The donor is giving $5,000 a year. She has the capacity to easily give $250,000, has the inclination, and has an expressed desire to connect more deeply with the organization. But the frontline fundraiser does not ask for more. Why?

  1. He is afraid it might offend her which will then lead to rejection and failure.
  2. He thinks the whole asking thing is about money which is isn’t.
  3. He can’t get information from program and finance to make an ask of that amount.
  4. He doesn’t know how to do an ask like that.

These are the common reasons Jeff and I find when frontline fundraisers are not asking boldly. Fear of rejection and failure, wrong thinking, lack of program info, and no asking strategy.

The wrong thinking and fear items are like brother and sister. They are inextricably related. When a frontline fundraiser doesn’t understand that they’re helping a donor actualize the passions and interests that are embedded in their spirit, then the whole exercise of fundraising devolves into grabbing the money. This, of course, results in a fear-based transaction.

We have said it over and over again – giving a donor the opportunity to do what their heart desires is one of the most special gifts you can give the donor. It releases the donor to express how they want to spend their resources on the planet. There is hardly any better feeling. So, if you suffer from fear in asking boldly or think the whole thing is about the money, then work on getting this straight in your own heart and mind. It will do you a lot of good.

Secondly, work with your manager or other authority figure who can push this agenda to get the program information you need. And that program information is a made up of three major elements:

  1. A description of the societal problem your organization is trying to solve. This is the information you get from Program. And that information or that description is presented (using words and pictures) in human and emotional terms. Jeff and I find that this is one of the biggest failures in fundraising. We do not, with our words and images, transport the donor to the scene so they can emotionally connect with the problem we want to address.
  2. A brief description of HOW you are going to address this problem. You also get this information from Program. But it needs to be practical and credible. The donor needs to see that you know what you are talking about. And, that you are capable of solving this problem. Here is where you can insert a testimonial of how you solved it before.
  3. The cost to doing this. More information from Program. And this cost must include all the overhead which is information you will get from Finance. It is important, in this item, to state the total annual cost to solve this problem. And then, within that context, put the amount you intend to ask.

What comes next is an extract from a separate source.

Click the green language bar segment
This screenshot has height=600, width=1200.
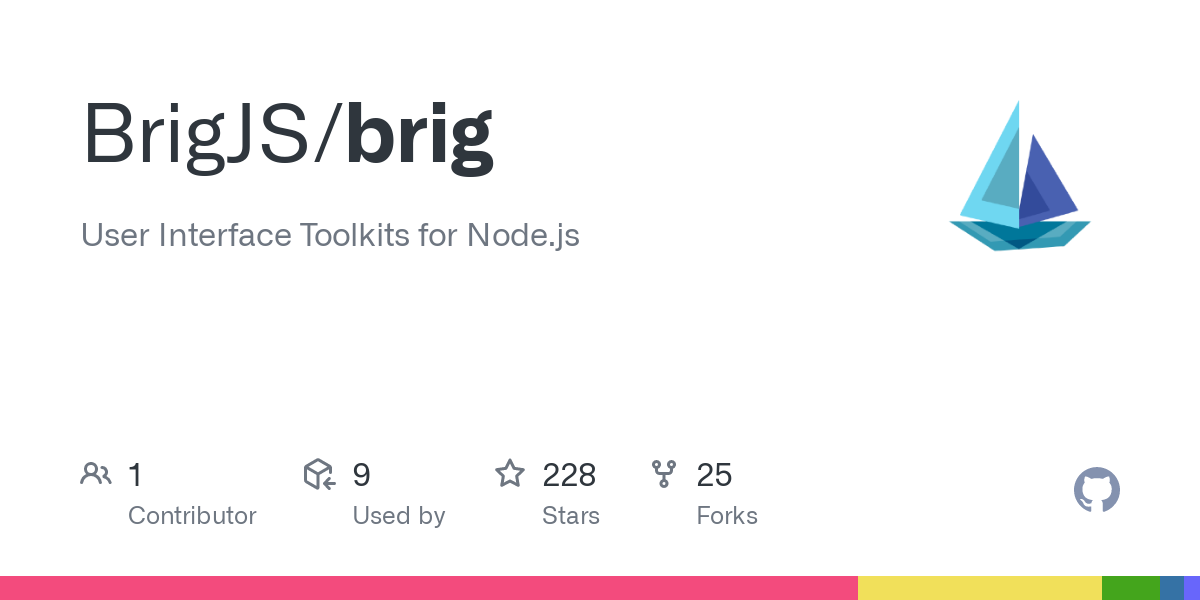1130,588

Note how important the program and finance information are. I know YOU know this. But do the authority figures in your organization understand that without it, you cannot possibly succeed in raising net revenue for Program? Probably not. At least, not to the extent they need to understand it. And that is where you need to spend time educating them to the fact that you cannot deliver the revenue they want you to deliver unless THEY deliver the program and finance information you need. 

This is very much like the retail store owner demanding sales from you in the store but not stocking the store with product that is properly priced to sell. They cannot expect sales without the product. And, on this point, do not settle for the standard authority figure answer to this kind of request that goes like this: “You know what we do – just go out and get the money!” It doesn’t work that way.

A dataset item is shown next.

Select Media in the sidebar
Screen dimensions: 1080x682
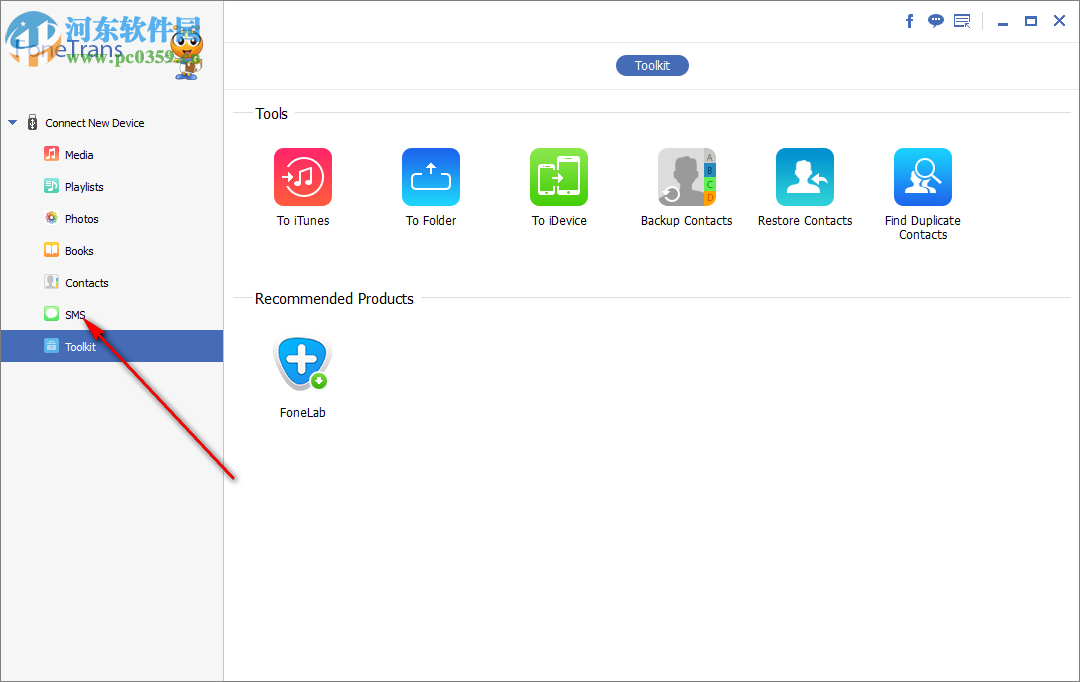coord(80,154)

Lastly, doing the ask is, quite simply:

  1. Aligning the donor’s passions and interests to the problem that you are presenting.
  2. Presenting that problem to the donor in human and emotional terms. That means telling stories where the donor can relate and transporting the donor to the scene of the problem so they can connect on an emotional level.
  3. Giving them the full scope of what it will cost to address the problem.
  4. Showing how what you are proposing to do aligns to their interests and then asking them, boldly, for a transformational gift. (If you want more help on this part, take a look at our course on Permission-Based Asking.)

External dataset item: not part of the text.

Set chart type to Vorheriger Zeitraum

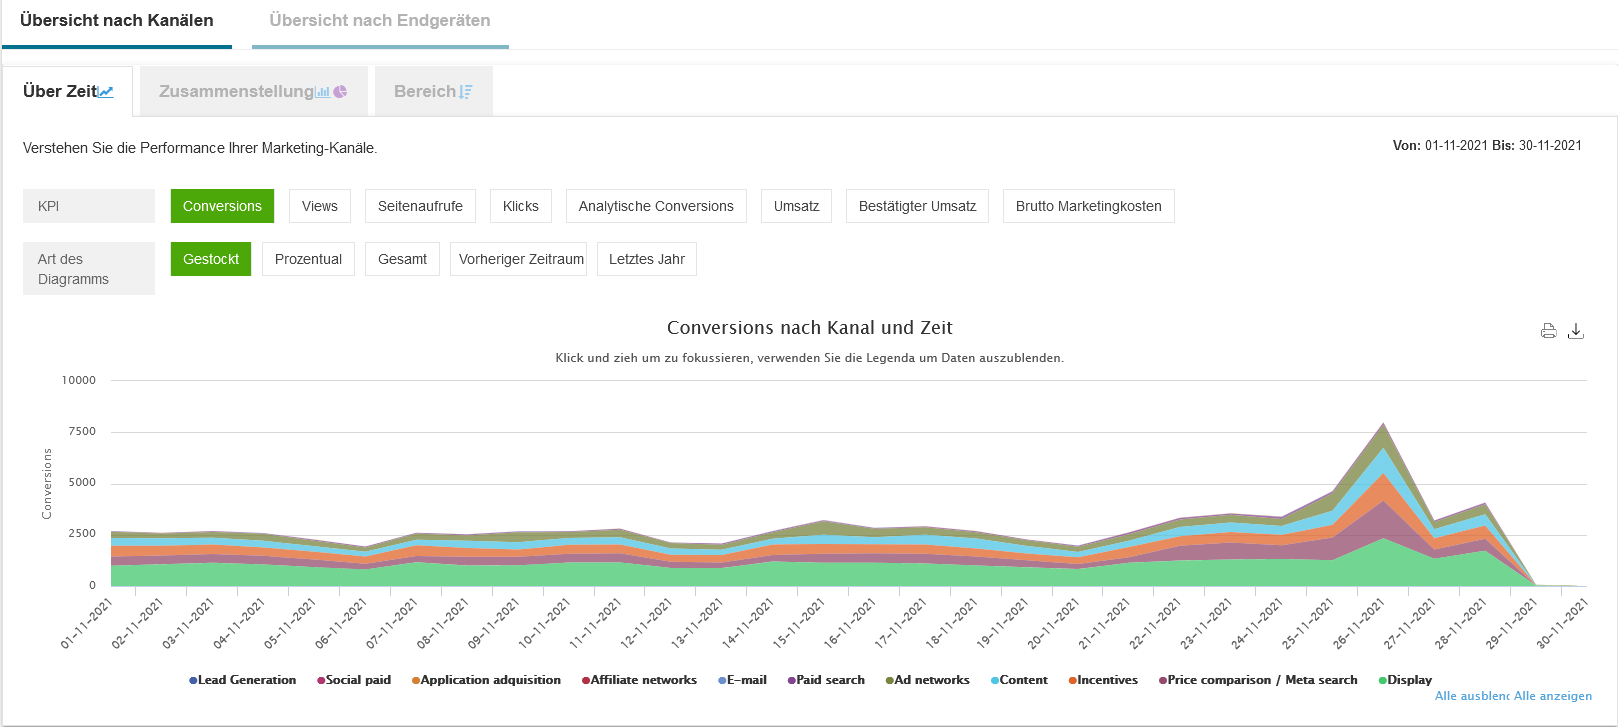(520, 259)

Believe me, if you take all the steps I have addressed here, you will become a lot more confident and bolder in your asking than you are now. And, even more importantly, you will be doing something very special for the donor. You will be giving them the ability to fulfill their deepest desire. That desire is to help heal the hurts of the planet – its people and its resources. Stay in touch with this very basic fact. You are touching the deepest part of the donor by giving them the opportunity to do even more good that they ever dreamed of.